问题
I need to extract certain text elements from the following code.
<div class="inhalt-links">
<h2>
Deutsche Verkehrswacht
<br>
Verkehrswacht Dortmund e. V.
<br>
</h2>
<h3>
Standnummer:
<span style="font-weight: normal;">4.E08</span>
</h3>
<div class="clear"></div>
<br>
Benediktinerstraße 82
<br>
44287 Dortmund
<br>
Deutschland
<br>
<br>
Tel.:+49 231 447687
<br>
Fax:+49 231 447136
<br>
E-Mail:info@verkehrswacht-dortmund.de
<br>
<a href="http://www.verkehrswacht-dortmund.de" class="url" target="_blank">www.verkehrswacht-dortmund.de</a>
<br>
<div class="social"></div>
<br>
</div>
For extracting the Tel.:+49 231 447687, i can use div[@class='inhalt-links']/text()[4]. And for other details like Fax, Email, Website, i just need to change the position number of text() element. But, the position of these texts will be of different order sometimes, like in the following code:
<div class="inhalt-links">
<h2>
DEW21
<br>
</h2>
<h3>
Standnummer:
<span style="font-weight: normal;">4.B56</span>
</h3>
<div class="clear"></div>
<br>
Günter-Samtlebe-Platz 1
<br>
44135 Dortmund
<br>
Postfach:104141
<br>
44041 Dortmund
<br>
Deutschland
<br>
<br>
Tel.:+49 231 544-0
<br>
Fax:+49 231 544-1130
<br>
E-Mail:vertrieb@dew21.de
<br>
<a href="http://www.dew21.de" class="url" target="_blank">www.dew21.de</a>
<br>
<div class="social"></div>
<br>
</div>
The xpath div[@class='inhalt-links']/text()[4] will select the text "44041 Dortmund" instead of Tel.:+49 231 544-0. Is there any xpath like "div[@class='inhalt-links']/text[starts with "Tel.:"]" to select the Tel.:element?
回答1:
" Is there any xpath like
"//div[@class='inhalt-links']/text[starts with "Tel.:"]"to select theTel.:element?"
Sure, try this way :
//div[@class='inhalt-links']/text()[starts-with(normalize-space(), 'Tel.:')]

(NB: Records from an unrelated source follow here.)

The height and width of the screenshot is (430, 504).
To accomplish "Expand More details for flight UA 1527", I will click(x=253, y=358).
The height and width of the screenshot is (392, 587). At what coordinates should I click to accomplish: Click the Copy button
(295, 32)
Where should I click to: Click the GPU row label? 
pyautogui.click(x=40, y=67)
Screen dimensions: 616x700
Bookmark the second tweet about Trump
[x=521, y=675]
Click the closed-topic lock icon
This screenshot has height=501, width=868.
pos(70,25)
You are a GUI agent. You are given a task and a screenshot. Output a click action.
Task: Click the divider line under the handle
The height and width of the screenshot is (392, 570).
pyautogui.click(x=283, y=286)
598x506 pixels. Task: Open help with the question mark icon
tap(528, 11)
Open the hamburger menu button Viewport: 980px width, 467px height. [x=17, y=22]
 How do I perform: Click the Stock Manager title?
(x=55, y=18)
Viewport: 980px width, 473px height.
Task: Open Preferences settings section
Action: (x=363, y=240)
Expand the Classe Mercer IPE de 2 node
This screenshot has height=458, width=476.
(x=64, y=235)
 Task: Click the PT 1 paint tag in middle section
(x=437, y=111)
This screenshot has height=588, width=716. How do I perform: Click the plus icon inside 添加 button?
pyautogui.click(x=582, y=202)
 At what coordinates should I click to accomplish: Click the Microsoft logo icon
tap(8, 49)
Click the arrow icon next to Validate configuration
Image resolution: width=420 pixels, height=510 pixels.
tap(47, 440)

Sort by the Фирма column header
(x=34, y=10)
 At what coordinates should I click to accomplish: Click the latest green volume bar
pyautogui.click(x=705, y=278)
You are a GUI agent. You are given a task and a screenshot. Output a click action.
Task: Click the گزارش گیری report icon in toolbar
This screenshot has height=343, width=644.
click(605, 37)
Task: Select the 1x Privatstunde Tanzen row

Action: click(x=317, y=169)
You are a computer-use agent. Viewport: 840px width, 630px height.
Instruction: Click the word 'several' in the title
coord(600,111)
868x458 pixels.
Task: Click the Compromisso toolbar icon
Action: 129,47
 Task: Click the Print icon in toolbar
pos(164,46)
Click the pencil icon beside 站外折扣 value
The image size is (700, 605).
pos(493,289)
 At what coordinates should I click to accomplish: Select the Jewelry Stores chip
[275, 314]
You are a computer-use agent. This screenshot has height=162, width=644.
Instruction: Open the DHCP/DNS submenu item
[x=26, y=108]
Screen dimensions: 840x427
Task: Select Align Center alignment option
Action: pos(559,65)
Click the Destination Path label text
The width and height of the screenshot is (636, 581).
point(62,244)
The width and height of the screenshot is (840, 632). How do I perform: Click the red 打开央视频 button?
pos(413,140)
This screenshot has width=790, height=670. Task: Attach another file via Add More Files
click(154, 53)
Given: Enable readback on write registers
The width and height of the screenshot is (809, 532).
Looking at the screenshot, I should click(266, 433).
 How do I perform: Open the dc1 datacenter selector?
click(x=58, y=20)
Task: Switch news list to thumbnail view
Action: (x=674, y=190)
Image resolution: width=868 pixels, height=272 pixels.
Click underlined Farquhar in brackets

The XPath returns text node -rather than element- that starts with, after removing leading and trailing whitespaces*, the keyword Tel.:.
*) For reference of what normalize-space() is doing more precisely :
The
normalize-spacefunction strips leading and trailing white-space from a string, replaces sequences of whitespace characters by a single space, and returns the resulting string. [Mozilla Developer Network]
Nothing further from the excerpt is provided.